* Entries supplied *
----
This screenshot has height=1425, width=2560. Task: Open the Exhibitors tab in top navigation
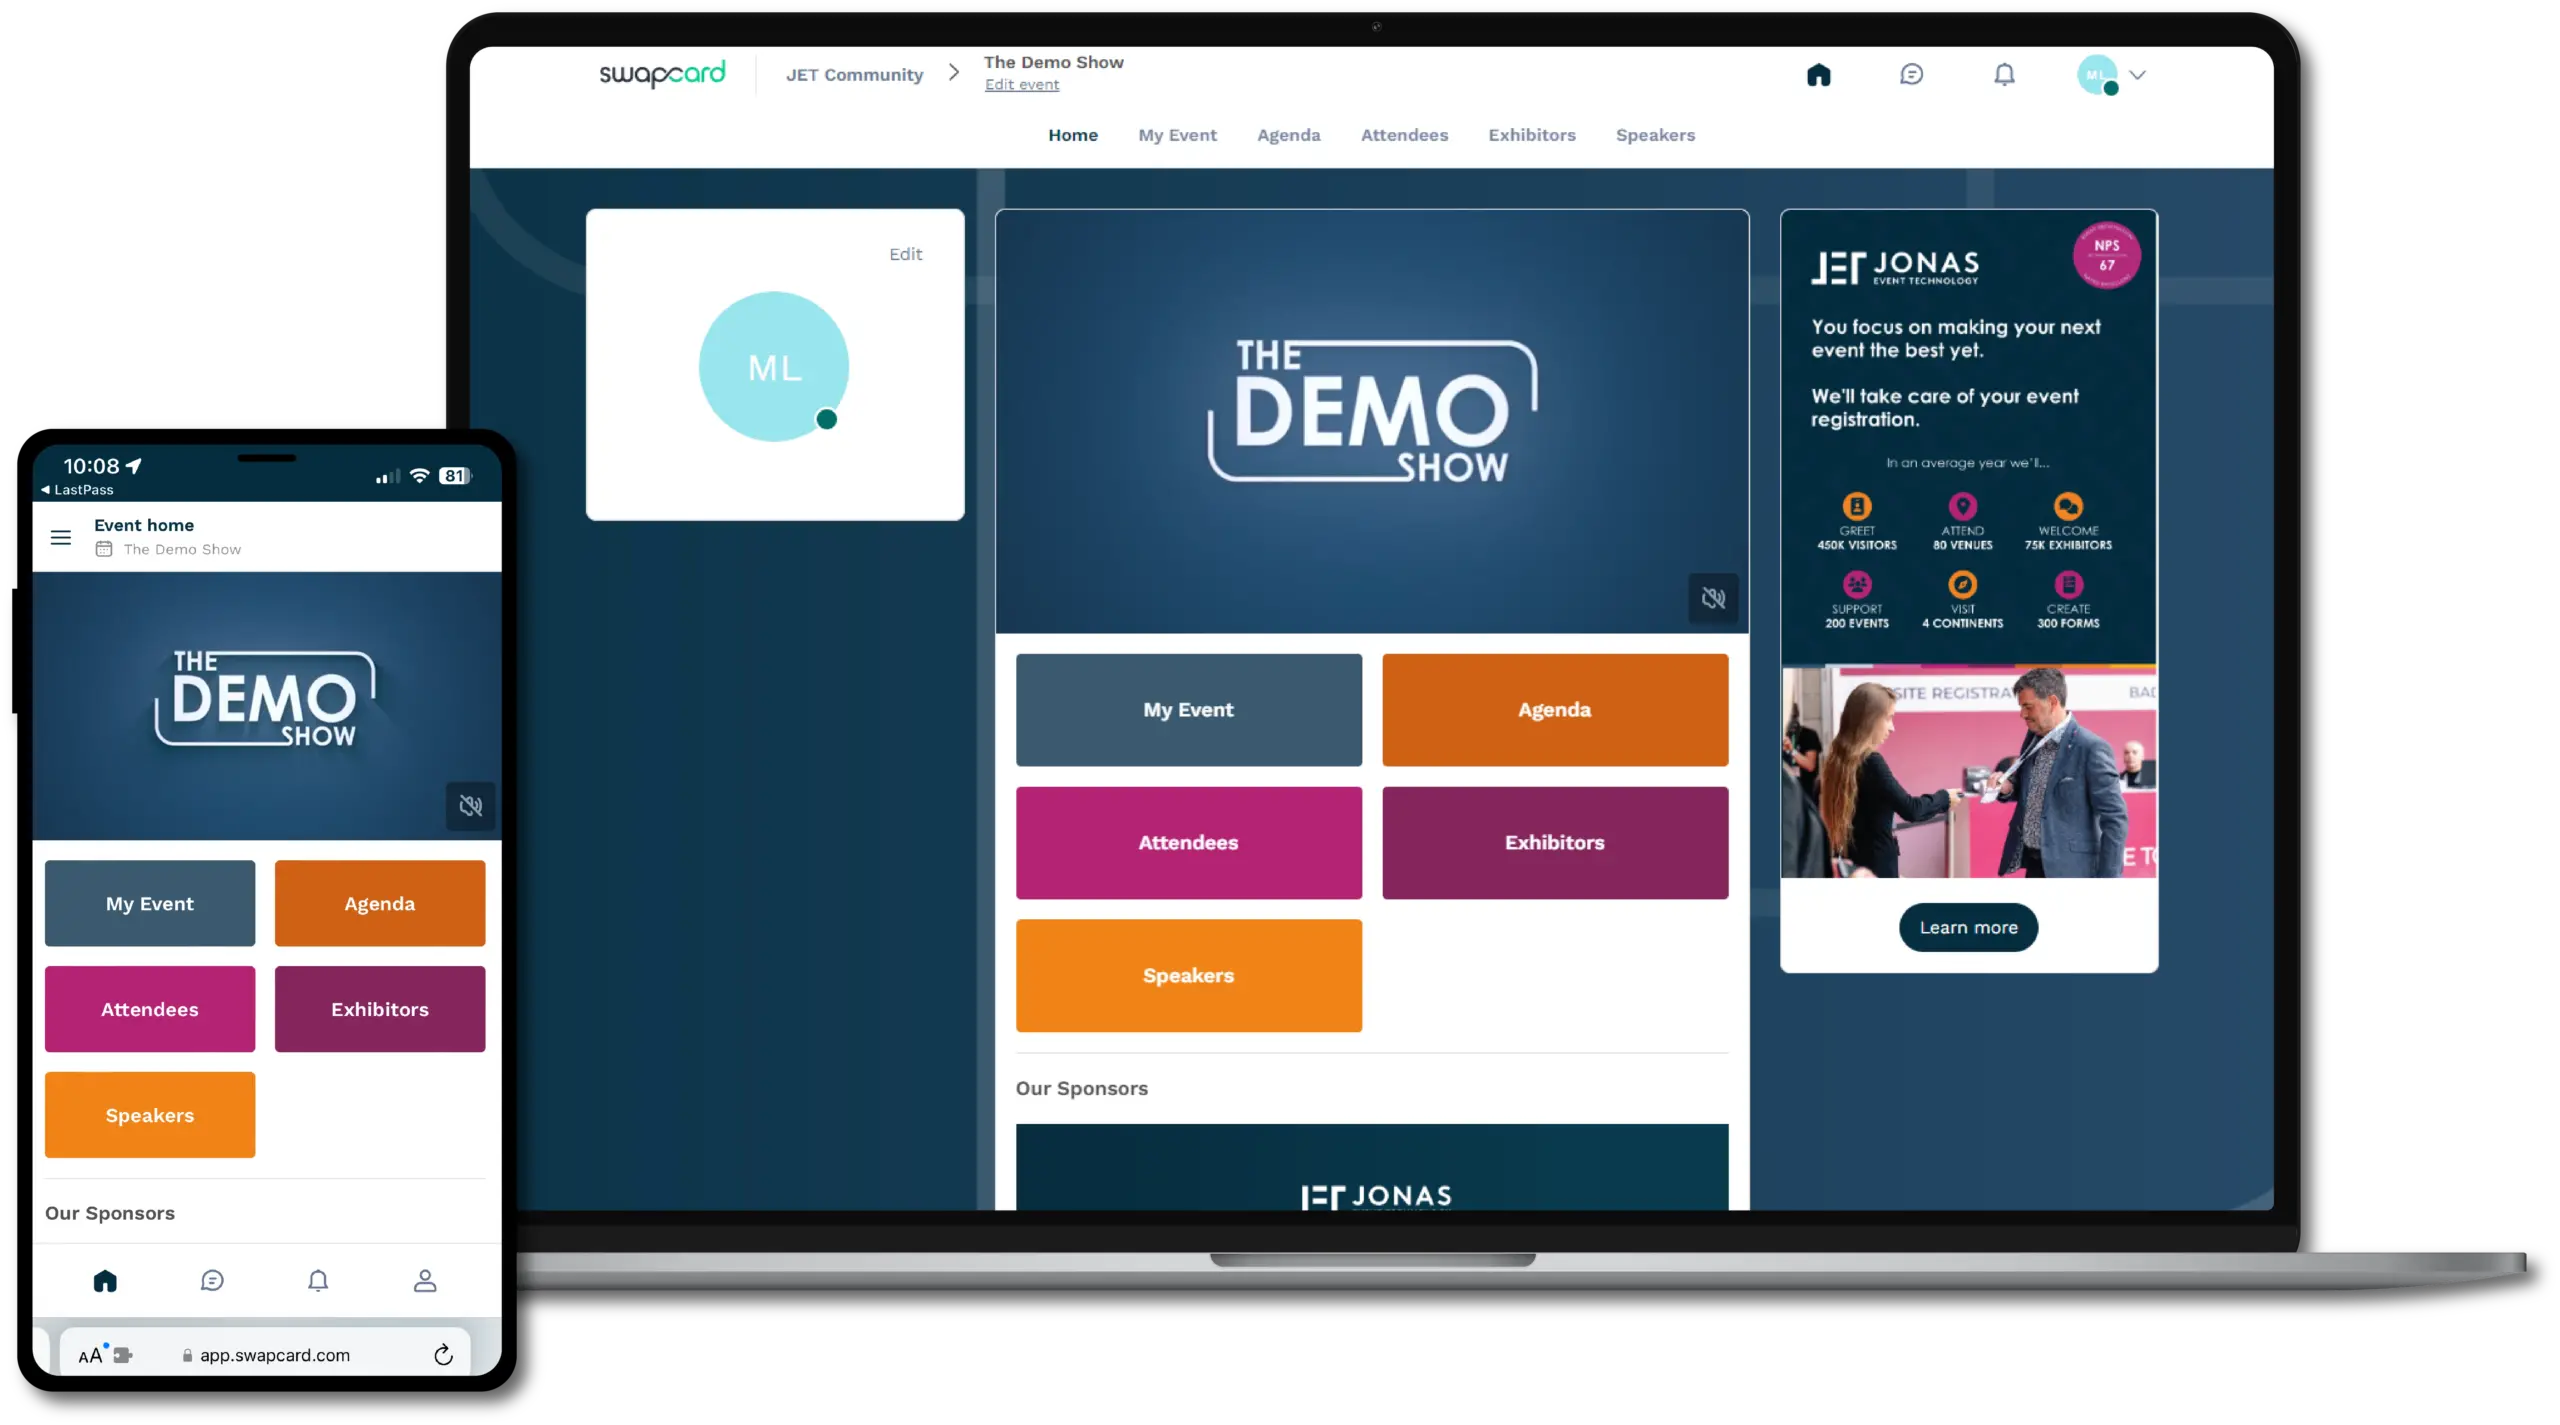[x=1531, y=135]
----
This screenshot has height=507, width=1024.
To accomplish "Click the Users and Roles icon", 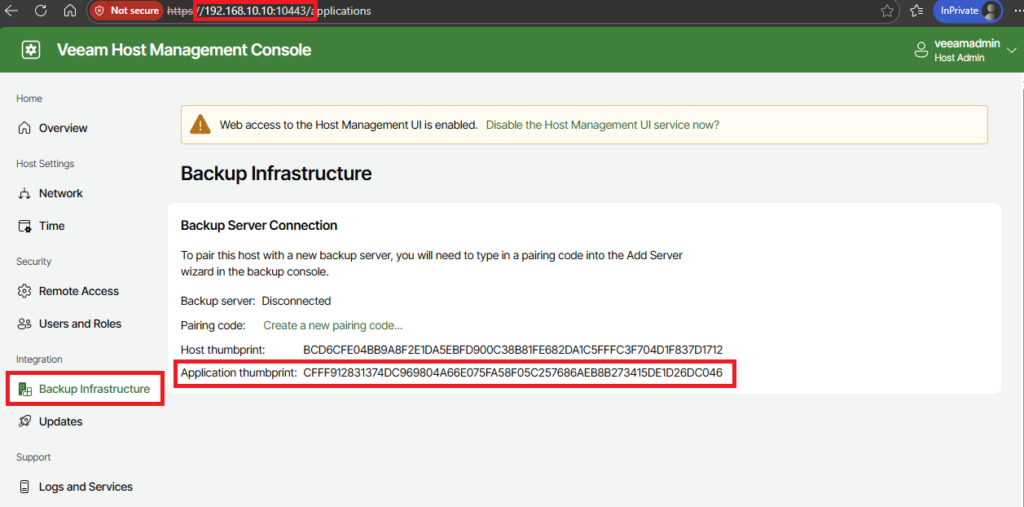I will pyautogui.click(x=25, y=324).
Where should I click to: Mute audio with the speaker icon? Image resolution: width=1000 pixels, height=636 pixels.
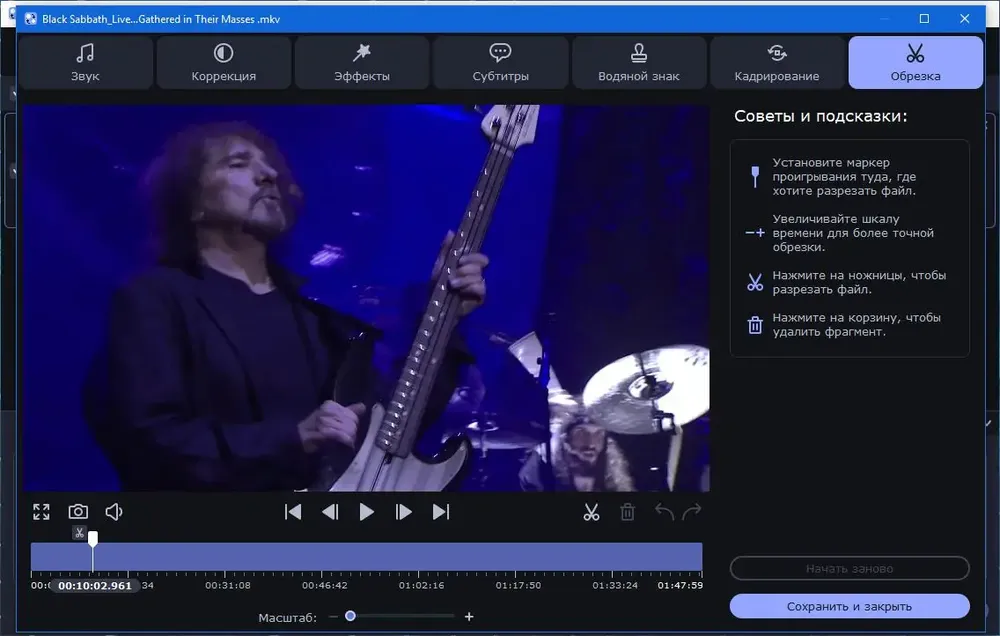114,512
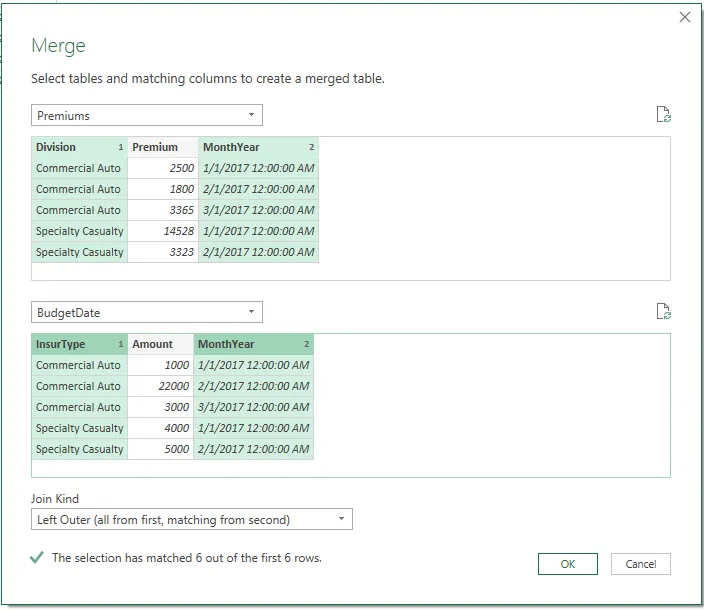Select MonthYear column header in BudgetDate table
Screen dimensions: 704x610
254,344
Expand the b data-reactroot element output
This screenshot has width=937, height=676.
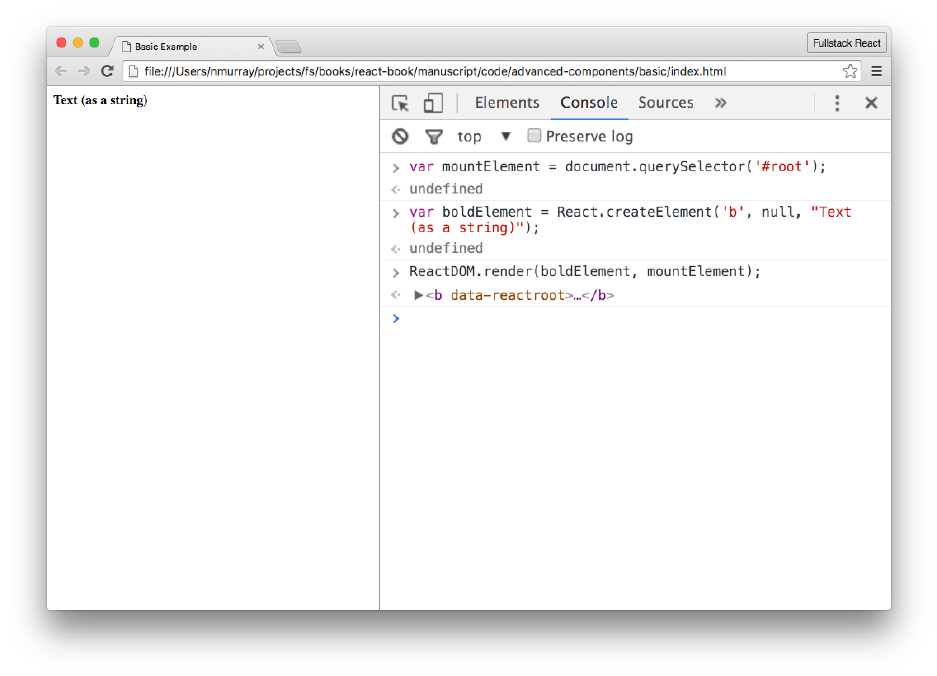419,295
----
* Directions *
Copy word for word everything from the line containing "This screenshot has height=1425, width=2560." down through the line containing "[x=1531, y=135]", leaving out the pictures.

* Written response *
This screenshot has height=1425, width=2560. Task: Open the Exhibitors tab in top navigation
[x=1531, y=135]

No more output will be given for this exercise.